Source code in nirvana/executors/llm_backbone.py
@classmethod
def configure(
    cls,
    model_name: str,
    api_key: str | Path | None = None,
    base_url: str | None = None,
    **kwargs,
):
    """
    Configure the shared LLM client.

    The provider (OpenAI / DeepSeek / Qwen) is inferred from ``model_name``,
    and appropriate defaults for ``base_url`` and ``api_key`` are applied.
    Users can still override both ``api_key`` and ``base_url`` explicitly.
    """
    cls.default_model = model_name
    api_key, base_url = _get_openai_compatible_provider_info(
        model_name=model_name,
        api_key=api_key,
        base_url=base_url,
    )
    cls.client = _create_client(api_key=api_key, base_url=base_url, **kwargs)
    return cls()
create_embedding(text: list[str] | str, embed_model: str = 'text-embedding-3-large') async
Source code in nirvana/executors/llm_backbone.py
async def create_embedding(self, text: list[str] | str, embed_model: str = "text-embedding-3-large"):
    api_key, base_url = _get_openai_compatible_provider_info(model_name=embed_model)
    api_key = self.client.api_key if api_key == "" else api_key
    self.client = _create_client(api_key=api_key, base_url=base_url)
    response = await self.client.embeddings.create(
        input=text, model=embed_model
    )
    cost = (response.usage.total_tokens / 1000) * MODEL_PRICING[embed_model]["Input"]
    return np.array([data.embedding for data in response.data]).squeeze(), cost
__call__(messages: str | list[dict[str, str]], parse_tags: bool = False, parse_code: bool = False, **kwargs) -> dict[str, Any] async
Source code in nirvana/executors/llm_backbone.py
async def __call__(self,
    messages: str | list[dict[str, str]],
    parse_tags: bool = False,
    parse_code: bool = False,
    **kwargs,
) -> dict[str, Any]:
    model_name = kwargs.pop("model", None)
    if model_name is not None:
        api_key, base_url = _get_openai_compatible_provider_info(model_name=model_name)

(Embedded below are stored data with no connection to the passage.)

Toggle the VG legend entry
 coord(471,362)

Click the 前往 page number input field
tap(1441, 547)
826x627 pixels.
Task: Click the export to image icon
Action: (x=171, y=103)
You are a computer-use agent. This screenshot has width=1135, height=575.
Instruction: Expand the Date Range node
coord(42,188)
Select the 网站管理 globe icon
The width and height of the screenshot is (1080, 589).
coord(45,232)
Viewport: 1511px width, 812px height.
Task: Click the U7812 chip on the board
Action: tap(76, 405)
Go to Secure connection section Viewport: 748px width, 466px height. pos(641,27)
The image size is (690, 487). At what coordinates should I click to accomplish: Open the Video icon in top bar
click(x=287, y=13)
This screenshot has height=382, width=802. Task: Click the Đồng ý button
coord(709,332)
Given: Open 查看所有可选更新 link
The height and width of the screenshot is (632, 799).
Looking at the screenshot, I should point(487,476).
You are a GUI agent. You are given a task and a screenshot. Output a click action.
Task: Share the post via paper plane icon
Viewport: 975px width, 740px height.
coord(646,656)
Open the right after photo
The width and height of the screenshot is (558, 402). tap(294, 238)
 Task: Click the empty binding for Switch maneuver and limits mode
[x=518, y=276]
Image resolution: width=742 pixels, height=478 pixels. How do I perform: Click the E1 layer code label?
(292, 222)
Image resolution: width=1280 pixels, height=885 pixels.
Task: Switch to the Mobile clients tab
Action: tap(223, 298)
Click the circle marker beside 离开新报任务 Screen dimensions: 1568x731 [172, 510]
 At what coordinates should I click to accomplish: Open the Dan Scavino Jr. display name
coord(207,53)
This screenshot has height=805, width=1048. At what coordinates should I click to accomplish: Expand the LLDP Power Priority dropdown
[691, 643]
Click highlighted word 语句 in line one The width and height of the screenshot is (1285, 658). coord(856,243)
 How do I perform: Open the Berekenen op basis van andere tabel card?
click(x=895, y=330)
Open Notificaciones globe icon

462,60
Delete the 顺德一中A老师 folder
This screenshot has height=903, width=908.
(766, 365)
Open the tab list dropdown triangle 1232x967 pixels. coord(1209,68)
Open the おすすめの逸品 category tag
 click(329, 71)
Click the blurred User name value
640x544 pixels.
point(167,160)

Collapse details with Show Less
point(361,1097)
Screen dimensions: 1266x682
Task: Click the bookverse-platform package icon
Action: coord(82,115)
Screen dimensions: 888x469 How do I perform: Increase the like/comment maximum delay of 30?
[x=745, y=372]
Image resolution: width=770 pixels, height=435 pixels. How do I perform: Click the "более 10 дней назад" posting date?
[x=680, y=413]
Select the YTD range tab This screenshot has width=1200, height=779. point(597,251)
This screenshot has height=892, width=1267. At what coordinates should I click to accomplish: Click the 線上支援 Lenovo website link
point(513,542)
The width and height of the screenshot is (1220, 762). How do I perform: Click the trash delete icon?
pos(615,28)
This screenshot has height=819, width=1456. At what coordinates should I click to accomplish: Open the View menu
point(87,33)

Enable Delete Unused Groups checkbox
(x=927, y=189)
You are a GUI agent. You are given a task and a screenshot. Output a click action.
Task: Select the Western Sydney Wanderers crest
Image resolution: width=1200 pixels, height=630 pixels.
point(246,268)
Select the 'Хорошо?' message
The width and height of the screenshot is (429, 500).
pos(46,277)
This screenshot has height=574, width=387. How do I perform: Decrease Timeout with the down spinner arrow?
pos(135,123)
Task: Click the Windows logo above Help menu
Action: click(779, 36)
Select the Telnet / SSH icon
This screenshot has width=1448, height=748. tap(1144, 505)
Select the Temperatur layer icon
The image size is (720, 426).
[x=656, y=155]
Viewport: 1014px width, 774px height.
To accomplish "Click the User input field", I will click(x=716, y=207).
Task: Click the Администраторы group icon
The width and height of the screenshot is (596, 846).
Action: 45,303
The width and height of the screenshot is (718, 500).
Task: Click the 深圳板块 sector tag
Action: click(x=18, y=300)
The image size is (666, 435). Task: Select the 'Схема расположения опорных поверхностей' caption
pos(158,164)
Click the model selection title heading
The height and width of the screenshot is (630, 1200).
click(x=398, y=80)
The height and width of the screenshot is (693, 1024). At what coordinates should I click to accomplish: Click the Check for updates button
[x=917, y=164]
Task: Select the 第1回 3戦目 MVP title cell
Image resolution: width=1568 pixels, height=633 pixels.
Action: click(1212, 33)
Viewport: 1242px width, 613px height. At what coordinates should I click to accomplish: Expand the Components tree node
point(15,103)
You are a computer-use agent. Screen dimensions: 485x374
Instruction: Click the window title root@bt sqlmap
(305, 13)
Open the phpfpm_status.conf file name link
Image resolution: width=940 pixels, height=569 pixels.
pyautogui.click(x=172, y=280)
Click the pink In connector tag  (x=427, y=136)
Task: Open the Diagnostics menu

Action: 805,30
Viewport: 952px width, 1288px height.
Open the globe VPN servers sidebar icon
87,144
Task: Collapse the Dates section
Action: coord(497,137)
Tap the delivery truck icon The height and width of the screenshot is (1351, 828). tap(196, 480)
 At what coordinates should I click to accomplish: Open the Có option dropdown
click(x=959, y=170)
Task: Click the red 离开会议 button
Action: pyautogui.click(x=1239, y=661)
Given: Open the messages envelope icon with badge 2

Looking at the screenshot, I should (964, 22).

        api_key = self.client.api_key if api_key == "" else api_key
        self.client = _create_client(api_key=api_key, base_url=base_url)
    else:
        model_name = self.default_model
    timeout = 0
    success = False
    while not success and timeout < self.config.max_timeouts:
        timeout += 1
        try:
            response = await self.client.responses.create(
                model=model_name,
                input=messages,
                max_output_tokens=self.config.max_tokens,
                temperature=self.config.temperature,
            )
            llm_output = response.output_text
            token_cost = self._compute_usage(response)
            success = True
        except Exception as e:
            logger.error(f"An error occurs when creating a response: {e}")

    outputs = dict()
    outputs["raw_output"] = llm_output
    if parse_tags:
        tags: list[str] = kwargs["tags"]
        for tag in tags:
            outputs[tag] = self._extract_xml(llm_output, tag)
    elif parse_code:
        code = self._extract_code(llm_output, lang=kwargs["lang"])
        outputs["output"] = code
    else:
        outputs["output"] = llm_output
    outputs["cost"] = token_cost
    return outputs